A entrada da Argentina no conflito ocorreu quando o Paraguai ordenou a invasão da província de Corrientes. Essa atitude fez com que Brasil, Argentina e Uruguai (agora governado pelos colorados) se unissem a partir do Tratado da Tríplice Aliança para destituir Francisco Solano López da presidência paraguaia.
Por fim, segue a citação do historiador Francisco Doratioto acerca das causas da Guerra do Paraguai:
A Guerra do Paraguai foi fruto das contradições platinas, tendo como razão última a consolidação dos Estados nacionais na região. Essas contradições se cristalizaram em torno da Guerra Civil Uruguaia, iniciada com o apoio do governo argentino aos sublevados, na qual o Brasil interveio e o Paraguai também.

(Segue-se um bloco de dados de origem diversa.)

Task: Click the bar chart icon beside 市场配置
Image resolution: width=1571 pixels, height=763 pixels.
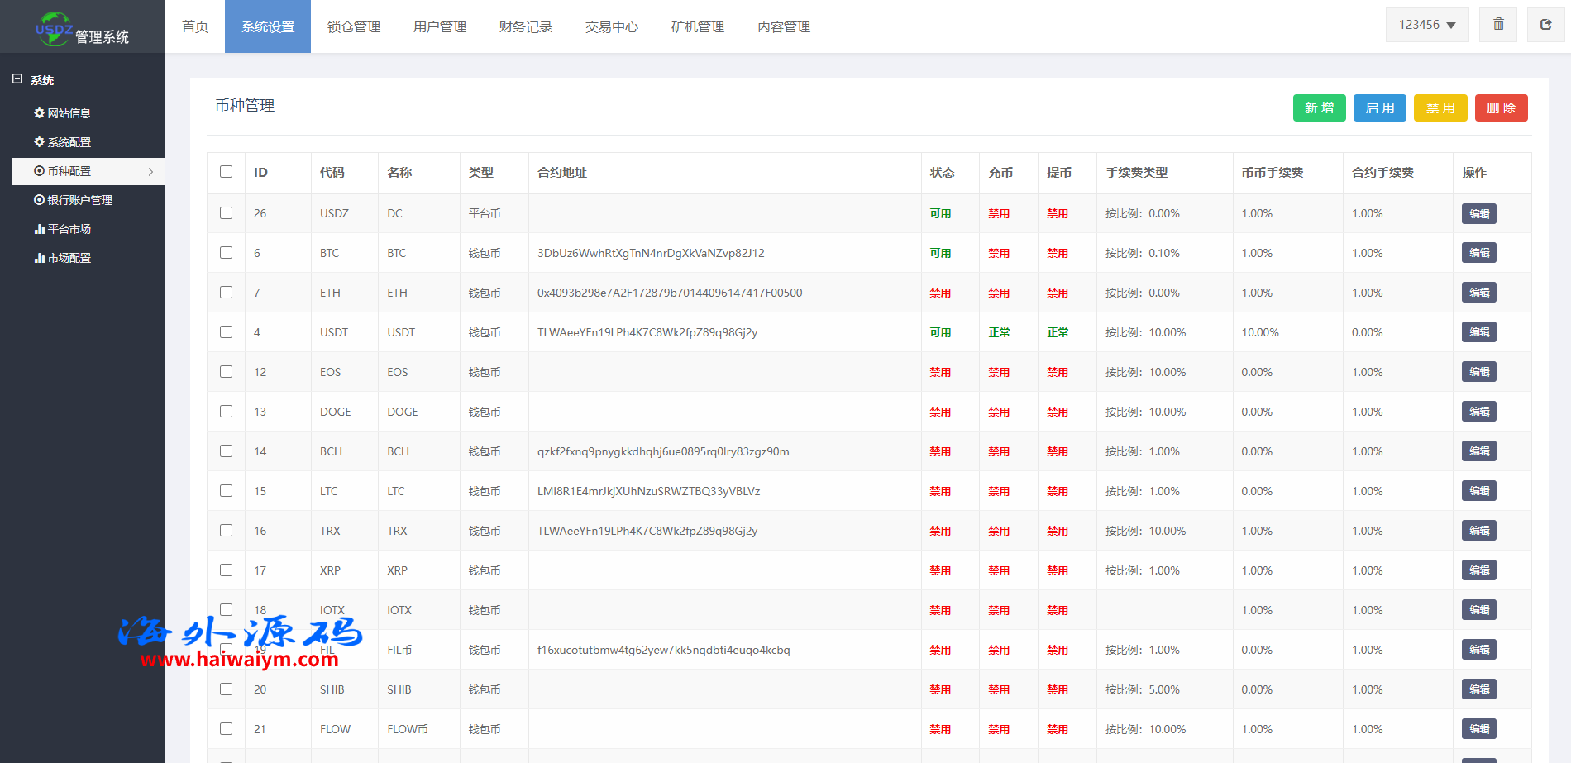Action: [39, 258]
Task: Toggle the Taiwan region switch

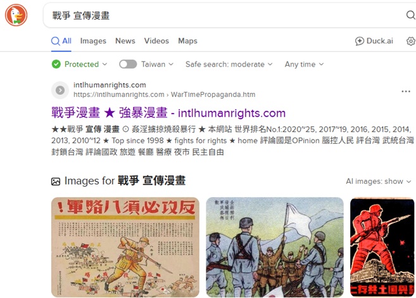Action: 128,64
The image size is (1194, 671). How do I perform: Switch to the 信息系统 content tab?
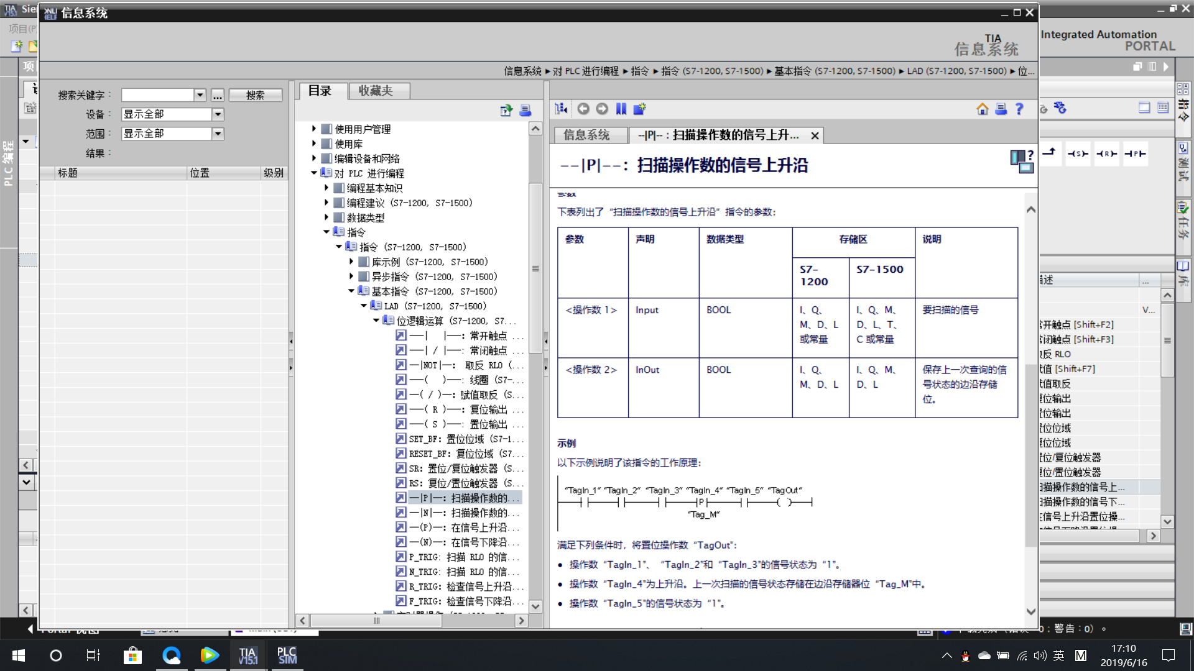pos(586,135)
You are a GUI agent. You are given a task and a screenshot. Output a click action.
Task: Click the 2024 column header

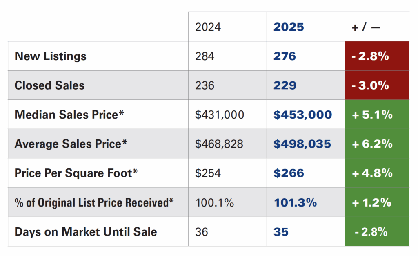click(208, 27)
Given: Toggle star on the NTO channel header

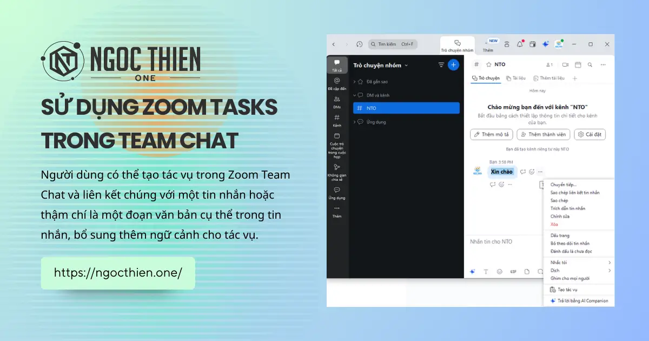Looking at the screenshot, I should [489, 64].
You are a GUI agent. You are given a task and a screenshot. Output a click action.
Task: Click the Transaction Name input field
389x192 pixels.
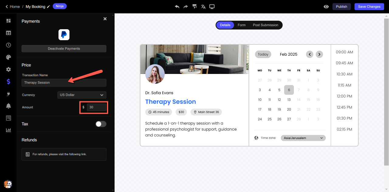[64, 82]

Contudo, isso não significa que o conflito fosse a única saída para o difícil quadro regional. A guerra era uma das opções possíveis, que acabou por se concretizar, uma vez que interessava a todos os Estados envolvidos. Seus governantes, tendo por base informações parciais ou falsas do contexto platino e do inimigo potencial anteviram um conflito rápido, no qual seus objetivos seriam alcançados com o menor custo possível. Aqui não há “bandidos” ou “mocinhos” como quer o revisionismo infantil, mas sim interesses. A guerra era vista por diferentes ópticas: para Solano López era a oportunidade de colocar seu país como potência regional e ter acesso ao mar pelo porto de Montevidéu, graças a uma aliança com os blancos uruguaios e os federalistas argentinos, representados por Urquiza; para Bartolomé Mitre era a forma de consolidar o Estado centralizado argentino, eliminando os apoios externos aos federalistas, proporcionado pelos blancos e por Solano López; para os blancos, o apoio militar paraguaio contra argentinos e brasileiros viabilizaria impedir que seus dois vizinhos continuassem a intervir no Uruguai; para o Império, a guerra contra o Paraguai não era esperada, nem desejada, mas, iniciada, pensou-se que a vitória brasileira seria rápida e poria fim ao litígio fronteiriço entre os dois países e às ameaças à livre navegação, e permitiria depor Solano López|1|.
|1| DORATIOTO, Francisco. Maldita Guerra: nova história da Guerra do Paraguai. São Paulo: Companhia das Letras, 2002, p. 93-96.